━━━ SOURCE INFORMATION

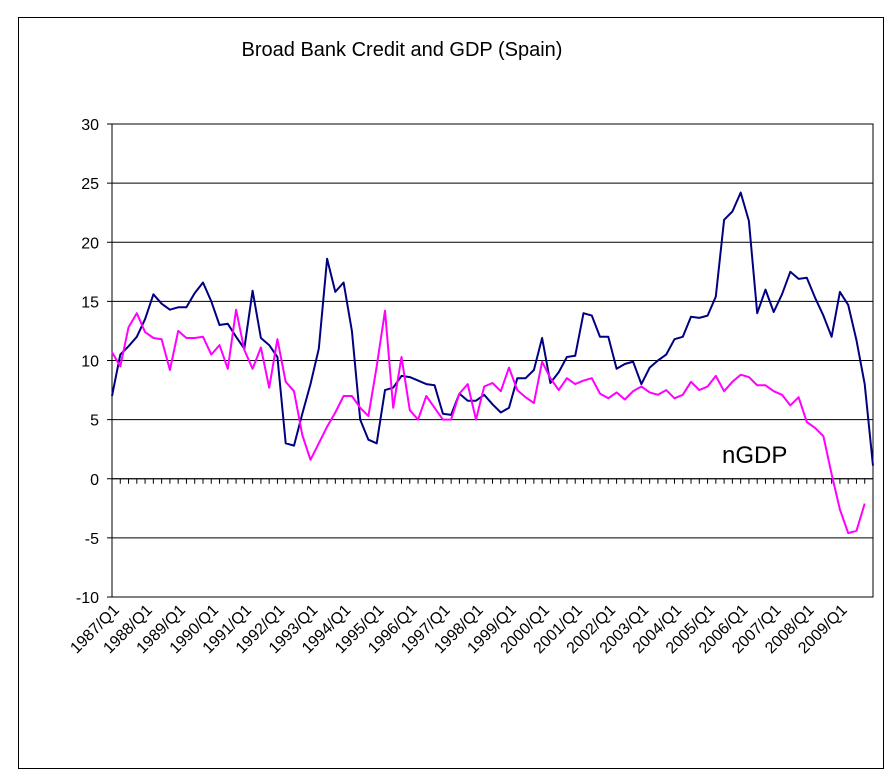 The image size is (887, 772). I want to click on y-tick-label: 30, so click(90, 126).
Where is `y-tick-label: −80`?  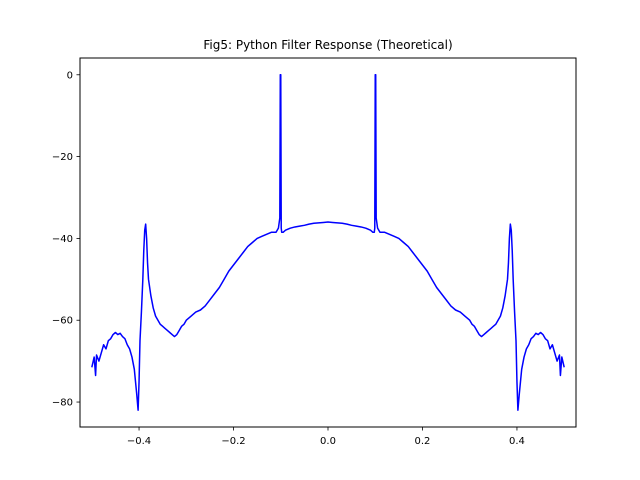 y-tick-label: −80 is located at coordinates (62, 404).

━━━━━━
━━━ SOURCE INFORMATION

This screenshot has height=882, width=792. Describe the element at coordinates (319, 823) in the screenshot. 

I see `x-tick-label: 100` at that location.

━━━━━━
━━━ SOURCE INFORMATION

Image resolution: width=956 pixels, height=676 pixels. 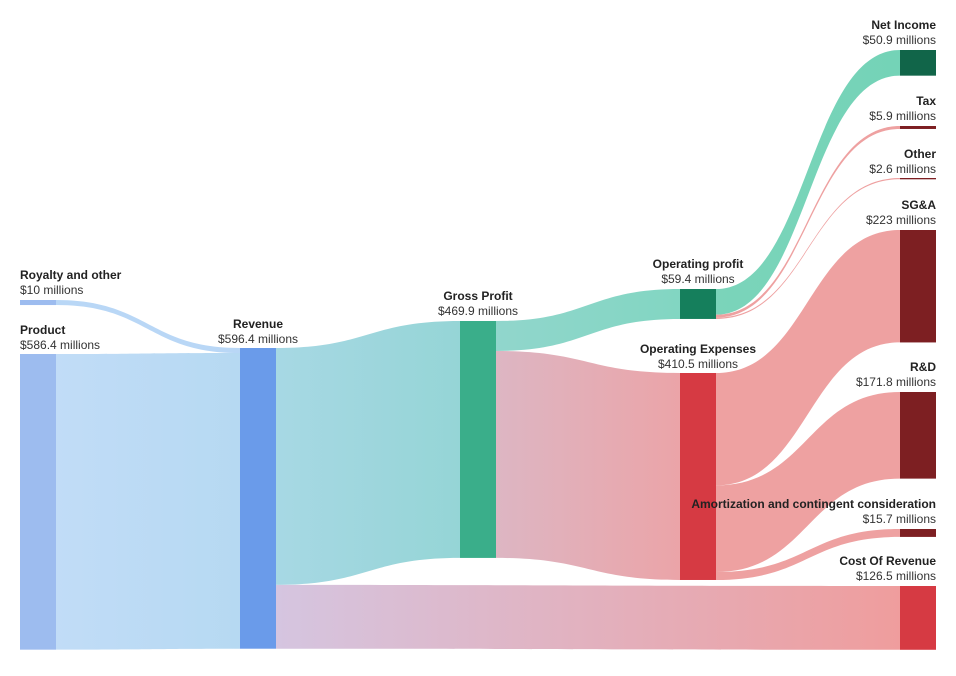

━━━━━━

ASSIGNMENT ▸
Swap "Describe" for "Identify" in the stretch from the line containing "This screenshot has" through the line containing "at that location.", changing nothing else, and give back only those lines.

PROBLEM SOLUTION ▸
This screenshot has height=882, width=792. Identify the element at coordinates (319, 823) in the screenshot. 

I see `x-tick-label: 100` at that location.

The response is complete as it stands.